## ASSIGNED TASK
Reproduce, exactly and in full, only the lines below from the one containing "The image size is (579, 728)." through the one containing "Tick personal data".

-------- SUPPLIED RECORDS

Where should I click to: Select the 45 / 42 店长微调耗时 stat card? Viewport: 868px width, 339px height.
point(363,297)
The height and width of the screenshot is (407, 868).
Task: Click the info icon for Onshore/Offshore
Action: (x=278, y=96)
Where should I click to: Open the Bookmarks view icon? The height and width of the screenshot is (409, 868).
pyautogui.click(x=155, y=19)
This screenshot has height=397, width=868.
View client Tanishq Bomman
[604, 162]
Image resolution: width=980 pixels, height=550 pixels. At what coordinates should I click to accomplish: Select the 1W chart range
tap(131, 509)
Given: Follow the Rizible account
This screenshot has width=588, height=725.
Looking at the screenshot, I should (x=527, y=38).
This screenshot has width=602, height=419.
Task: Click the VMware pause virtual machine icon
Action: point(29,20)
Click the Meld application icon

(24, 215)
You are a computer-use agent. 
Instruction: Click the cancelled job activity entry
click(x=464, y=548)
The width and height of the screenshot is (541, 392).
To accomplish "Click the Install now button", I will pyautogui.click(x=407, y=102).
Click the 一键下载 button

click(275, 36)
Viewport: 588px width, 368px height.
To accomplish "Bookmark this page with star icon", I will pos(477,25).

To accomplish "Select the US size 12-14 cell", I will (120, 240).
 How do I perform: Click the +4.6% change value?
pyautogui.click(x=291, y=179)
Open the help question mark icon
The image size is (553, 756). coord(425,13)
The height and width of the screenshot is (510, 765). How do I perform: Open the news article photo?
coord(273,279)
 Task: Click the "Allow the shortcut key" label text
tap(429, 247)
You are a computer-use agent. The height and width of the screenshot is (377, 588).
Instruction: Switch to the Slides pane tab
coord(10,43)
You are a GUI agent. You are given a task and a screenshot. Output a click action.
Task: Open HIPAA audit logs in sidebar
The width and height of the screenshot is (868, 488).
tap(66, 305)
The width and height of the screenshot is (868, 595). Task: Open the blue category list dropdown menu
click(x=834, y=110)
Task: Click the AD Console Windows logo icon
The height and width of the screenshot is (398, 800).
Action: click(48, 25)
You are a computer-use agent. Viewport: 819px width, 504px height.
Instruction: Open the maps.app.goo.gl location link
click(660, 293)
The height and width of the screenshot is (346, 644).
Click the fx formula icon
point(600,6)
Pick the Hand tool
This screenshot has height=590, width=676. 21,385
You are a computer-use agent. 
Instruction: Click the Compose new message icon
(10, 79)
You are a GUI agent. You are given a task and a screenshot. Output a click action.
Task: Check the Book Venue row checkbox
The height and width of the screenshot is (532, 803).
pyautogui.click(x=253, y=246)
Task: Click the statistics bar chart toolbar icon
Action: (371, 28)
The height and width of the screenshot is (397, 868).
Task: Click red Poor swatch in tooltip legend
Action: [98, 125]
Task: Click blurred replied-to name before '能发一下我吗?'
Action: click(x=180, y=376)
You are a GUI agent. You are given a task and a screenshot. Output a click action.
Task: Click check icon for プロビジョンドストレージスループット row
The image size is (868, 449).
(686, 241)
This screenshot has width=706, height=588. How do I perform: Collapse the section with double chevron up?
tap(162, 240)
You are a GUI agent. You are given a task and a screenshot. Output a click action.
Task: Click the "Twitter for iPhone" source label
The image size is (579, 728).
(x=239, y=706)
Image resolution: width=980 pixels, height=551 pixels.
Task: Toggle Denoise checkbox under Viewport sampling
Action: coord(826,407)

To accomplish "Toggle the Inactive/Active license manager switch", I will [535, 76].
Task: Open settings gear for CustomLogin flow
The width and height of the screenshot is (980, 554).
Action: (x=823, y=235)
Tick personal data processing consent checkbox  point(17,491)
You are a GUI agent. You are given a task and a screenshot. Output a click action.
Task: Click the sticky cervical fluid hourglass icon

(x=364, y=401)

----------------

## EXPECTED ANSWER
The image size is (579, 728).
(x=239, y=706)
Image resolution: width=980 pixels, height=551 pixels.
Task: Toggle Denoise checkbox under Viewport sampling
Action: coord(826,407)

To accomplish "Toggle the Inactive/Active license manager switch", I will [535, 76].
Task: Open settings gear for CustomLogin flow
The width and height of the screenshot is (980, 554).
Action: (x=823, y=235)
Tick personal data processing consent checkbox  point(17,491)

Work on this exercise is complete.